Wenn wir das vergangene Jahr in Gedanken einmal durchgehen – jeder für sich persönlich –, gibt es dann nicht eine Fülle von Wohltaten, die wir dankbar im Gedächtnis behalten können?

  • Haben wir vielleicht vergessen, dass wir ein Leben der Gemeinschaft mit unserem Herrn führen durften, mit Dem, der für uns am Kreuz von Golgatha gestorben ist?
  • Haben wir vielleicht vergessen, dass wir als Gotteskinder in eine lebendige Beziehung zu dem grossen Gott im Himmel gestellt sind und Ihn unseren Vater nennen dürfen?
  • Haben wir vielleicht vergessen, dass sein guter und Heiliger Geist in uns wohnt, der uns leiten und führen will?
  • Haben wir vielleicht vergessen, dass wir als gesegnete Menschen ein Segen für andere sein können, sei es für unsere Glaubensgeschwister, sei es für eine ungläubige Welt, die dem Verderben entgegengeht?
  • Haben wir vielleicht vergessen, wie gross und mächtig unser Gott ist, dass sein starker Arm immer wieder zu unseren Gunsten eingegriffen hat?
  • Haben wir vielleicht vergessen, wie oft Er uns durch sein Wort gesegnet hat, wie oft wir neuen Mut und neue Lebensfreude empfangen haben durch das, was Er uns zu sagen hatte, sei es persönlich, sei es in den Zusammenkünften?
  • Haben wir vielleicht vergessen, wie oft Er uns vor Gefahren bewahrt hat, Gefahren, die wir manchmal gar nicht bewusst wahrgenommen hatten?
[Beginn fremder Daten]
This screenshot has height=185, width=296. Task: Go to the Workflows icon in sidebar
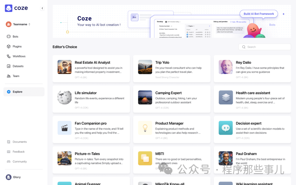pyautogui.click(x=9, y=56)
  • Haben wir vielleicht vergessen, wie oft Er uns liebevoll an der Hand genommen hat, wenn wir nicht mehr weiter wussten und keinen gangbaren Weg sahen?
  • Haben wir vielleicht vergessen, wie oft der allmächtige Gott uns mit seinem Rat geholfen hat, wenn wir Entscheidungen zu treffen hatten, deren Tragweite wir gar nicht überschauen konnten?
  • Haben wir vielleicht vergessen, welche Glaubenssiege wir mit der Hilfe unseres Herrn erringen durften und wie tiefe Freude und Dankbarkeit in unserem Herzen war?
  • Haben wir vielleicht vergessen, dass wir in Ländern leben, in denen uns niemand daran hindert, unseren Glauben auch auszuleben?
  • Haben wir vielleicht vergessen, dass wir uns Sonntag für Sonntag versammeln dürfen, um den Tod unseres Herrn zu verkündigen und an Ihn zu denken?
  • Haben wir vielleicht vergessen, dass …
  • Haben wir vielleicht …

Diese Liste sollte jeder für sich persönlich fortsetzen. Die Beschäftigung mit den Wohltaten unseres Herrn hilft uns nicht nur, das Negative zu vergessen, sondern sie macht uns auch zu dankbaren Christen. Mit dem Wissen und der Überzeugung, dass die Güte unseres Herrn und seine Wohltaten kein Ende haben, dürfen wir mit Zuversicht in das neue Jahr hineingehen. Was es bringt, wissen wir nicht. Niemand von uns Menschen kann in die Zukunft sehen. Aber Einer kann es: unser Gott. Auf seine Güte dürfen wir bauen, seine Wohltaten wollen wir nicht vergessen.